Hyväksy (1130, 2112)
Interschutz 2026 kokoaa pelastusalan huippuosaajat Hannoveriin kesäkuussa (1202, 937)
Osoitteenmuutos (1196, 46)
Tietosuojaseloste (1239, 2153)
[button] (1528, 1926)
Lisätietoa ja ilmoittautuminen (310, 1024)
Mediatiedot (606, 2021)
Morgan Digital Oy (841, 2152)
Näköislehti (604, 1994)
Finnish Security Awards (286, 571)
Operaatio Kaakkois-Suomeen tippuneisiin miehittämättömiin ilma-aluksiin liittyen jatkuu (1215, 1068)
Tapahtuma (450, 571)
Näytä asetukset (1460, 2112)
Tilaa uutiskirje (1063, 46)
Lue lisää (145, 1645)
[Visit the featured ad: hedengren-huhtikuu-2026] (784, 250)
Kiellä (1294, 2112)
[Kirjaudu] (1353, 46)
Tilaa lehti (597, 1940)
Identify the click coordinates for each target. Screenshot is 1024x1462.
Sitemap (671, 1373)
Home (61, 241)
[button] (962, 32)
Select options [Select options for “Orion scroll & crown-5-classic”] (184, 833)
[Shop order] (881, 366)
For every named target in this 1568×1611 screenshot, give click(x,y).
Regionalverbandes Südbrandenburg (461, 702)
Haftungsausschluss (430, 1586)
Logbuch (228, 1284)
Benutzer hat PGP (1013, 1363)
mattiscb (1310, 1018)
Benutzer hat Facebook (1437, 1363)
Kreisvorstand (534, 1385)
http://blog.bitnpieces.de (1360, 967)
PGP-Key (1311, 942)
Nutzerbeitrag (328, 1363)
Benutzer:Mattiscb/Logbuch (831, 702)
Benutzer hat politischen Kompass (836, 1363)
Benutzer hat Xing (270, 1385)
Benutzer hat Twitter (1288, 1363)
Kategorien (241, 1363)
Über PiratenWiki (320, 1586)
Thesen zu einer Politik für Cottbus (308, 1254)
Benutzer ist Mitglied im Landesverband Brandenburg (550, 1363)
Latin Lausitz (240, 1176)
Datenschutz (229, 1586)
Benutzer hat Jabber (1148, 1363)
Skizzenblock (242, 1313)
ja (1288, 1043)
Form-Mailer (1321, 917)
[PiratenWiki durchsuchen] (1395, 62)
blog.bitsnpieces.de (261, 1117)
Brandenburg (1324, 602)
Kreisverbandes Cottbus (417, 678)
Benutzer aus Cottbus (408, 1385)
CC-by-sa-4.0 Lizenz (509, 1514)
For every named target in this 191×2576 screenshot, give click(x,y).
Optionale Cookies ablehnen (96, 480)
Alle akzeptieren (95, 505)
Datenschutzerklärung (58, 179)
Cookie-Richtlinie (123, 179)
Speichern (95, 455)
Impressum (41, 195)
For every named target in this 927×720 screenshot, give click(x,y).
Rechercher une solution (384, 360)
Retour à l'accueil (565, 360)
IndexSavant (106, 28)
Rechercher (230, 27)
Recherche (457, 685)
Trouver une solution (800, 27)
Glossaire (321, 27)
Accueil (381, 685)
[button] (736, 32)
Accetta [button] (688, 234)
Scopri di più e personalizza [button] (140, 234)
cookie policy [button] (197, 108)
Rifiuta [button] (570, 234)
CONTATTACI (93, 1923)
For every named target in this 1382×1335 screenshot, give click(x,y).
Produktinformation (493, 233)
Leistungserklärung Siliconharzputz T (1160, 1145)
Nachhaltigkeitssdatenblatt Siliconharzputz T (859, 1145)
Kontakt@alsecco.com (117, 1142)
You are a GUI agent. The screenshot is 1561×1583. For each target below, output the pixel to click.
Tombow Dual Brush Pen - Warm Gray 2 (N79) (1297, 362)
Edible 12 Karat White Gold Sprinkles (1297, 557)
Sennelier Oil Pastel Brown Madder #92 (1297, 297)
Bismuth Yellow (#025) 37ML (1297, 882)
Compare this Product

==============================

Objective: Rewrite the records above, swapping "Kreisvorstand" for "Landesvorstand" and leaving every other line and character as it is.

Full answer:
Hyväksy (1130, 2112)
Interschutz 2026 kokoaa pelastusalan huippuosaajat Hannoveriin kesäkuussa (1202, 937)
Osoitteenmuutos (1196, 46)
Tietosuojaseloste (1239, 2153)
[button] (1528, 1926)
Lisätietoa ja ilmoittautuminen (310, 1024)
Mediatiedot (606, 2021)
Morgan Digital Oy (841, 2152)
Näköislehti (604, 1994)
Finnish Security Awards (286, 571)
Operaatio Kaakkois-Suomeen tippuneisiin miehittämättömiin ilma-aluksiin liittyen jatkuu (1215, 1068)
Tapahtuma (450, 571)
Näytä asetukset (1460, 2112)
Tilaa uutiskirje (1063, 46)
Lue lisää (145, 1645)
[Visit the featured ad: hedengren-huhtikuu-2026] (784, 250)
Kiellä (1294, 2112)
[Kirjaudu] (1353, 46)
Tilaa lehti (597, 1940)
Identify the click coordinates for each target. Screenshot is 1024x1462.
Sitemap (671, 1373)
Home (61, 241)
[button] (962, 32)
Select options [Select options for “Orion scroll & crown-5-classic”] (184, 833)
[Shop order] (881, 366)
For every named target in this 1568×1611 screenshot, give click(x,y).
Regionalverbandes Südbrandenburg (461, 702)
Haftungsausschluss (430, 1586)
Logbuch (228, 1284)
Benutzer hat PGP (1013, 1363)
mattiscb (1310, 1018)
Benutzer hat Facebook (1437, 1363)
Landesvorstand (534, 1385)
http://blog.bitnpieces.de (1360, 967)
PGP-Key (1311, 942)
Nutzerbeitrag (328, 1363)
Benutzer:Mattiscb/Logbuch (831, 702)
Benutzer hat politischen Kompass (836, 1363)
Benutzer hat Xing (270, 1385)
Benutzer hat Twitter (1288, 1363)
Kategorien (241, 1363)
Über PiratenWiki (320, 1586)
Thesen zu einer Politik für Cottbus (308, 1254)
Benutzer ist Mitglied im Landesverband Brandenburg (550, 1363)
Latin Lausitz (240, 1176)
Datenschutz (229, 1586)
Benutzer hat Jabber (1148, 1363)
Skizzenblock (242, 1313)
ja (1288, 1043)
Form-Mailer (1321, 917)
[PiratenWiki durchsuchen] (1395, 62)
blog.bitsnpieces.de (261, 1117)
Brandenburg (1324, 602)
Kreisverbandes Cottbus (417, 678)
Benutzer aus Cottbus (408, 1385)
CC-by-sa-4.0 Lizenz (509, 1514)
For every named target in this 191×2576 screenshot, give click(x,y).
Optionale Cookies ablehnen (96, 480)
Alle akzeptieren (95, 505)
Datenschutzerklärung (58, 179)
Cookie-Richtlinie (123, 179)
Speichern (95, 455)
Impressum (41, 195)
For every named target in this 927×720 screenshot, give click(x,y).
Rechercher une solution (384, 360)
Retour à l'accueil (565, 360)
IndexSavant (106, 28)
Rechercher (230, 27)
Recherche (457, 685)
Trouver une solution (800, 27)
Glossaire (321, 27)
Accueil (381, 685)
[button] (736, 32)
Accetta [button] (688, 234)
Scopri di più e personalizza [button] (140, 234)
cookie policy [button] (197, 108)
Rifiuta [button] (570, 234)
CONTATTACI (93, 1923)
For every named target in this 1382×1335 screenshot, give click(x,y).
Produktinformation (493, 233)
Leistungserklärung Siliconharzputz T (1160, 1145)
Nachhaltigkeitssdatenblatt Siliconharzputz T (859, 1145)
Kontakt@alsecco.com (117, 1142)
You are a GUI agent. The screenshot is 1561×1583. For each target below, output the pixel to click.
Tombow Dual Brush Pen - Warm Gray 2 (N79) (1297, 362)
Edible 12 Karat White Gold Sprinkles (1297, 557)
Sennelier Oil Pastel Brown Madder #92 (1297, 297)
Bismuth Yellow (#025) 37ML (1297, 882)
Compare this Product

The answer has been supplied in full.